Vient de paraître : « Probing Gordon Mumma’s Studio Heuristic through a Digital Recreation of Mesa (1966) », par Jonathan Goldman (membre de l’OICRM), Contemporary Music Review, vol. 39, no 6, 2020, p. 734-757, DOI: 10.1080/07494467.2020.1863009.
« Gordon Mumma (b. 1935) composed and performed music with live electronics alone or in collaboration with such central figures as John Cage, David Tudor, or Robert Ashley. This activity, closely linked to the American experimentalist tradition, grew out of his first youthful electronic essays on the University of Michigan campus, his work in Milton Cohen’s Space Theater beginning in 1957, and then at the ONCE festival from 1961. It was in Ann Arbor, Michigan that Mumma set up his first electronic music home studio, a pioneering effort that was so innovative that Mumma would publish an article on home studio building in the Journal of the Audio Engineering Society in 1964. This paper traces Mumma’s studio heuristic by reporting on the results of a digital recreation project by the author, in collaboration with Francis Lecavalier (programming) and Ofer Pelz (electronic performance), of one of Mumma’s iconic live electronic works, Mesa (1966), for bandoneon and live electronics.
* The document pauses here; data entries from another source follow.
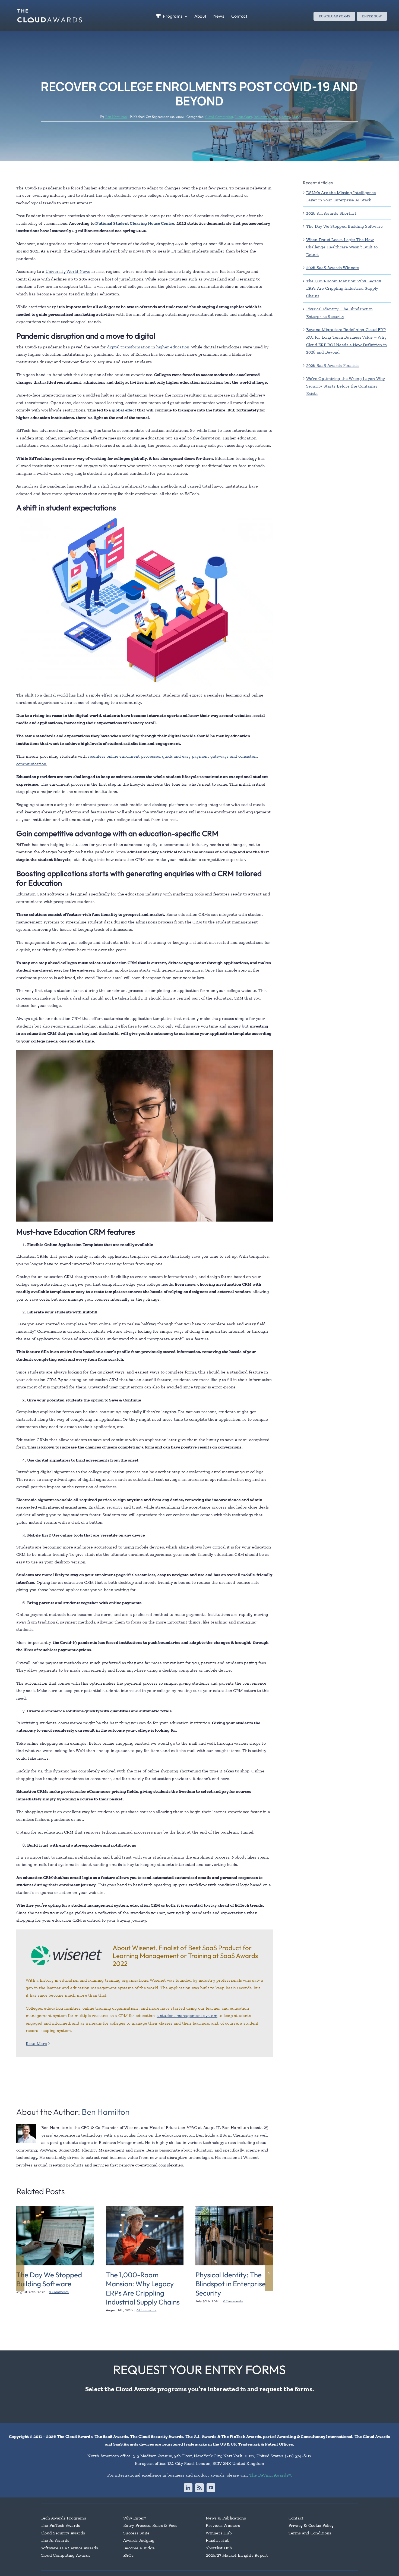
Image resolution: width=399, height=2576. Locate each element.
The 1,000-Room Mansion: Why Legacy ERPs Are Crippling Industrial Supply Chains (143, 2288)
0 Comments (59, 2292)
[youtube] (211, 2487)
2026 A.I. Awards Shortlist (331, 213)
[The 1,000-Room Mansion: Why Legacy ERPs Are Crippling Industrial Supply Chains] (144, 2208)
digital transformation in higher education (148, 346)
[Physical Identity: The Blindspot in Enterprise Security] (234, 2208)
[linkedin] (188, 2487)
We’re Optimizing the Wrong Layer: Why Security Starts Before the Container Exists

By synthesising information culled from an electronics schematic diagram, two recordings of the work, the composer’s contemporaneous writings and published interviews, but most importantly, an email correspondence stretching over the two years that preceded the performance of Mesa at the Montreal New Musics Festival on 27 February 2017, the ‘DIY’ practices of this early live electronic creation come into focus. Mesa’s apparatus involves the following essential elements: 1) ring modulation 2) a gate matrix that only sends signals beyond a given threshold to the effects modules 3) four input channels consisting of two piezo microphones on either side of the bandoneon as well as 4) a corresponding quadraphonic output to four speakers. The author contends that in an open-ended creation like Mesa, the work’s ontology is coeval with the scope of its technical apparatus. »
Une version antérieure de ce texte a été publiée en français dans la Revue musicale OICRM.